Only a few areas had been utterly destroyed (albeit temporarily). Inevitably these areas had been clear-cut a few decades prior and had grown back with very thick even age stands of pine, which were fairly young and perfect for spreading a hot crown fire.

As seen in the photo above, pines that were logged in this “salvage” operation were the huge old growth pines that are capable of withstanding fires of this caliber, and in fact had withstood many fires in able to be there at all. In the Sierra Pinito, where fire is a very regular occurrence, I saw many hundreds of pines (Apache, Arizona, and Chihuahua) and every single one had a fire scar.

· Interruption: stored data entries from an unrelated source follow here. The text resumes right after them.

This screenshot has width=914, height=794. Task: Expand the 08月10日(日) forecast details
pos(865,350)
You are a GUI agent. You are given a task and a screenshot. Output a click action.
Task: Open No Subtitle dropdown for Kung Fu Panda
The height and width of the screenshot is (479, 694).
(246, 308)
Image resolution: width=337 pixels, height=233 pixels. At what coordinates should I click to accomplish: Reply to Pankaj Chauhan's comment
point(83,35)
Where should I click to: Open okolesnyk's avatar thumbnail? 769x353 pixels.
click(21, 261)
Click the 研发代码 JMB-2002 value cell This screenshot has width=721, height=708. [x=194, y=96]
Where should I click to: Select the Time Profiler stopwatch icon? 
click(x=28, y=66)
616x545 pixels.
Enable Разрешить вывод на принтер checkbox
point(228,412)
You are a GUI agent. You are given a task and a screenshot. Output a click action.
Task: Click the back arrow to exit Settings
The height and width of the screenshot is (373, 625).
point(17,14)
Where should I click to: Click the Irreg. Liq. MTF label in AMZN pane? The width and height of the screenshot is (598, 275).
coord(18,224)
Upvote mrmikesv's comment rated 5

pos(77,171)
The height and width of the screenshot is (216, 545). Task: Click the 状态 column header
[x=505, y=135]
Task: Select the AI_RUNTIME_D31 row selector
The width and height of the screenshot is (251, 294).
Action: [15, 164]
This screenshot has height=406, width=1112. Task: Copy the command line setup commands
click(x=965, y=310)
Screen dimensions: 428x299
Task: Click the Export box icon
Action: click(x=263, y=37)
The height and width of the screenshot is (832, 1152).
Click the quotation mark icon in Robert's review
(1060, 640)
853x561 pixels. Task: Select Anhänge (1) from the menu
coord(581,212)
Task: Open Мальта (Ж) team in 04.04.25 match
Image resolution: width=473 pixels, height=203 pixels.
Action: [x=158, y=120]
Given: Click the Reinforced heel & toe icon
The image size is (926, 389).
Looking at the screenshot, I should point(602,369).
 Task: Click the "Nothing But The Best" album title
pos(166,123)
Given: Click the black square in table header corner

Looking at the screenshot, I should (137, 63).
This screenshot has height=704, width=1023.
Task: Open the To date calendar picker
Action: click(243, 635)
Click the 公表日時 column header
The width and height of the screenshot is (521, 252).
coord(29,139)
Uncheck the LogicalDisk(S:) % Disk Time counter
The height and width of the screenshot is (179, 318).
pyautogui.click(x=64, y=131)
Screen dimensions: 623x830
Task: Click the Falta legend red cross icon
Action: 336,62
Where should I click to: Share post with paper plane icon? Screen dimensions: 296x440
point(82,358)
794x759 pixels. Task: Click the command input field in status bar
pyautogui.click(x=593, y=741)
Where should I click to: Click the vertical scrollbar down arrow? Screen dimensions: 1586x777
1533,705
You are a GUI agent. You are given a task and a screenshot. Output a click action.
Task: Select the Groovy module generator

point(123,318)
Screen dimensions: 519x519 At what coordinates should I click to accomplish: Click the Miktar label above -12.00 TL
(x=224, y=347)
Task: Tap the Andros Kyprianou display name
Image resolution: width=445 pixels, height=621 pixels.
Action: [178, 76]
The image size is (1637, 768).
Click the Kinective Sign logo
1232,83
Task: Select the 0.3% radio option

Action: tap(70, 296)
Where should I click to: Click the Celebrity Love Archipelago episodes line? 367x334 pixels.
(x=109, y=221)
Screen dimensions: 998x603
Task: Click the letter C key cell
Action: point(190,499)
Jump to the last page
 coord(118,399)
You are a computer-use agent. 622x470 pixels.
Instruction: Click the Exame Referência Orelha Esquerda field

I am not exaggerating. And considering that, I can’t even say for certain that I saw a single pine killed by fire.
Most of the Pinito is dominated by oak and pine-oak forest. Some areas of oak had been fire-killed and replaced by thickets of younger oak. These were generally in small patches on ridges and a few steep slopes. These mosaics of fire-kill are beneficial to the ecosystem and create a wider variety of habitat for animals and plant.
Unfortunately most pine in the Sierra Pinito had been cut by loggers on the 40’s and 50’s, but enough time has passed that the pines there now, though definitely not old growth, are now big
enough to constitute a real, healthy, functioning pine forest community... something that would be nice to see in Arizona in the near future.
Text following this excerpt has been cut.